━━ Source extract

Matonis cited the James Brown & the Famous Flames concert at the Kiel Auditorium in St. Louis on April 21, 1968, as his all-time favorite.

On January 23, 2023, Matonis announced on social media that due to the effects of ALS, his concert streak would be coming to an end. According to Matonis, the streak lasted from December 25, 1996 until January 23, 2023, a total of 9,439 nights, interrupted for 85 nights in 2020 due to the COVID-19 pandemic.

==Other music industry activities==
As well as contributing to Jet Lag for around ten years, Matonis wrote a monthly "Top Ten" of local concerts for Sauce Magazine, and a regular column for Night Times Magazine from 1995 to 1998. He also used to produce an annual Phil Spector Christmas Special for local community radio station, KDHX, although members of the local music scene have disputed his claims that he hosted a regular radio show or owned a radio station.

Beatle Bob and his dancing are featured in the video for "My Kind of Soldier" by Guided By Voices, and in Lit's DVD "All Access".

==Dancing==
Matonis described his dancing style as a combination of 1960s dances including The Duck, The Twist, The Frug, and The Loco-Motion. According to Matonis, "my signature move is I get my right leg and I twist it behind my left like a bowling move, like you're bowling and then I twirl my right hand to the side like you're rolling dice". Another common move involves a slow-motion tai chi style movement. A profile for local public radio station KWMU described it as "the most awkward, yet intense version of the "white man dance" you've ever seen". Matonis almost always danced alone, and his dancing style did not change according to the genre of music at the concert. Though he started dancing in 1975, Matonis cited the main inspiration for his solo dancing as observing a friend dancing compulsively at a Dwight Twilley concert in 1975.

━━━━

**What to work on:**
- A) In the passage about Beatle Bob, which concert did Matonis name as his all-time favorite?
- B) Pick up the passage about Beatle Bob after its last sentence and carry it on.
You can leave the lines that come next unused.

━━ Data shown

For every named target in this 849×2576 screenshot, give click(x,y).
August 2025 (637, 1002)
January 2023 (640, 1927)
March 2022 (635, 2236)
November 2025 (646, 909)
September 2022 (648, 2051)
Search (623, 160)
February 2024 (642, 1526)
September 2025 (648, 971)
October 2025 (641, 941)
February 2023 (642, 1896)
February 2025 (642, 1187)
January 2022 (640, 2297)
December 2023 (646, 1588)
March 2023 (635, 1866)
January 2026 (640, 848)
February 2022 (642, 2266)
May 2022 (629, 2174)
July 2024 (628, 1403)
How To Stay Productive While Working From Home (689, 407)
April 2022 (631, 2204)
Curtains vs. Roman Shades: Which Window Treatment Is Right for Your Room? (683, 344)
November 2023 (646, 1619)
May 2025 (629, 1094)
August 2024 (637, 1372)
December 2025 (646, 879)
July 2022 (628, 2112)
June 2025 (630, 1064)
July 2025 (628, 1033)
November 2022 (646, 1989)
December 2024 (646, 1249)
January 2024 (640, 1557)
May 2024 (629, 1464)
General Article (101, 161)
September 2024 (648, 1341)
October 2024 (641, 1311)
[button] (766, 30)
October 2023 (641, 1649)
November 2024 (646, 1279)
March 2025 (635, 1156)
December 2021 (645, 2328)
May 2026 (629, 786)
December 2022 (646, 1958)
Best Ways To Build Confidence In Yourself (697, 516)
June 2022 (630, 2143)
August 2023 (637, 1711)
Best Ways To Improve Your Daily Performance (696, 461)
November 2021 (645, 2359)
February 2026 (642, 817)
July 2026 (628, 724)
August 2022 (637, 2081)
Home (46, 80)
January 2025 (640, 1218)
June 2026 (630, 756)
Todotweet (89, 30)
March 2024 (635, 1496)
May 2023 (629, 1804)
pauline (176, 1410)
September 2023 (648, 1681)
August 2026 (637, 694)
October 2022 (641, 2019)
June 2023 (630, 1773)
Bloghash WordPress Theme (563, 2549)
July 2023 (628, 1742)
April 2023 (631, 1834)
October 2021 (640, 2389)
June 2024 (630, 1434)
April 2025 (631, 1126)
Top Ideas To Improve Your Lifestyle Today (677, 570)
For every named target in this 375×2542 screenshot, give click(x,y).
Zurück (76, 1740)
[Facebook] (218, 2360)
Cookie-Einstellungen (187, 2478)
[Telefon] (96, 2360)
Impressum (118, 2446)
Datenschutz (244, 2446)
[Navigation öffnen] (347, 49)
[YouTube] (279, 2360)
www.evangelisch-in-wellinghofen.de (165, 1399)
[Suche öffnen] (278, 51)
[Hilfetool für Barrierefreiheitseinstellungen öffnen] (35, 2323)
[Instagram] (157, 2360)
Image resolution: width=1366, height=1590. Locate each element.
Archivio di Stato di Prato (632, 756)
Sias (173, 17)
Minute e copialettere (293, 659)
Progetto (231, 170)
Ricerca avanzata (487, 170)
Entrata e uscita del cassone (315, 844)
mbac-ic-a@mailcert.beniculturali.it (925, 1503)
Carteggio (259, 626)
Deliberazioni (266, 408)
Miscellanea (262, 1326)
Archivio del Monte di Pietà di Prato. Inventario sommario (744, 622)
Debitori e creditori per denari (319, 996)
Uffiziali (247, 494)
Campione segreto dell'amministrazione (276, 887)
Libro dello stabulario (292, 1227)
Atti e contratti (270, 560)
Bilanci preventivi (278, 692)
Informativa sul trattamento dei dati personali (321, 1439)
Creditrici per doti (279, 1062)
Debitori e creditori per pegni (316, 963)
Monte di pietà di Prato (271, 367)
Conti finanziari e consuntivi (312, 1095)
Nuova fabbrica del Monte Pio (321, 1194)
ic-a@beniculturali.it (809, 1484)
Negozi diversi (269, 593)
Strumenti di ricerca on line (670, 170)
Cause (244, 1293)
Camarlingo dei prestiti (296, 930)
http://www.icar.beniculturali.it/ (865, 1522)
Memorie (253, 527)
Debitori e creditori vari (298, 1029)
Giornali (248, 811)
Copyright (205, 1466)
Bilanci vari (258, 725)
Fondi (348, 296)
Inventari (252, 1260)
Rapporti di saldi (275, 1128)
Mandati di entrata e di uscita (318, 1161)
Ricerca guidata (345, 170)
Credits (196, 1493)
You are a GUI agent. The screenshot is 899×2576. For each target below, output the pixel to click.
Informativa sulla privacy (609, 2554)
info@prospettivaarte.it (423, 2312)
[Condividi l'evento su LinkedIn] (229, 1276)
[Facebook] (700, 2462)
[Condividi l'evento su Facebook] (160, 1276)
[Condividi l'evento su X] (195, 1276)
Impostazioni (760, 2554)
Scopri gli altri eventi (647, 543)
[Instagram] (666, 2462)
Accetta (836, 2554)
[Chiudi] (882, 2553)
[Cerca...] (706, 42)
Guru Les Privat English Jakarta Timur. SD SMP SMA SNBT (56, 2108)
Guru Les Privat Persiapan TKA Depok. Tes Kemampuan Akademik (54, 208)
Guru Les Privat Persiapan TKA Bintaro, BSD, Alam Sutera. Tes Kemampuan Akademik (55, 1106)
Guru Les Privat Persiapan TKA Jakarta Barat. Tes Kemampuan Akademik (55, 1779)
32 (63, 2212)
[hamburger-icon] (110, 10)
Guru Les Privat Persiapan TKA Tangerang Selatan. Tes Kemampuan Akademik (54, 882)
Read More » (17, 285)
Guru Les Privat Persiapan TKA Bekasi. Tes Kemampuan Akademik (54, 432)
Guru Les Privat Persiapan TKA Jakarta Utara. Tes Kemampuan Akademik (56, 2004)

━━━━

**Expected responses:**
- A) The James Brown & the Famous Flames concert at the Kiel Auditorium in St. Louis on April 21, 1968.

- B)
In 2003, Louisiana-based roots rock band Dash Rip Rock recorded a song about Matonis' dancing entitled "Do The Beatle Bob".

==Reception==
Matonis received both positive and negative reception of his dancing and concert attendance. Robert Schneider of The Apples in Stereo said that "in a business that breeds pretension, it's heartwarming to see someone respond so honestly to the music". Local club owner Bob Putnam described Matonis as "the glue that keeps the St. Louis music scene together", adding that for local bands who are unlikely to find career success, seeing Matonis dancing in front of them can make them feel special.

However, Matonis also faced criticism from other concert-goers. He was repeatedly accused of stealing merchandise, and misrepresenting his own connections to the music industry, and musicians took issue with the fact that he rarely paid money to see live music, robbing the performing artist of revenues. One strategy involves securing free entry to events by claiming to be associated with local radio station KDHX, for which he was criticised by staff at the station. He was banned from several clubs and record stores in the St. Louis area. Matonis himself claimed that most of these incidents were a result of misunderstandings.

Some concert-goers also found his frenetic dancing disruptive and selfish; a website was set up by a local music fan, beatlebobsitdown.com, for other audience members to post complaints about Matonis. In their blog, St. Louis indie-rock band So Many Dynamos remarked, "So what's the problem? Well, he always gets into shows free, always shows up late, and always pushes his way past everybody to get to the front right by the stage. This is extra annoying because we always try to make our shows as comfortable as possible for us and for the people that like our band... The other issue is that I have personally seen him steal things from show patrons and from bands. Once, I went to a show, saw him walk to the back of the venue where some kid had set his jacket, drape it over his arm, and walk out."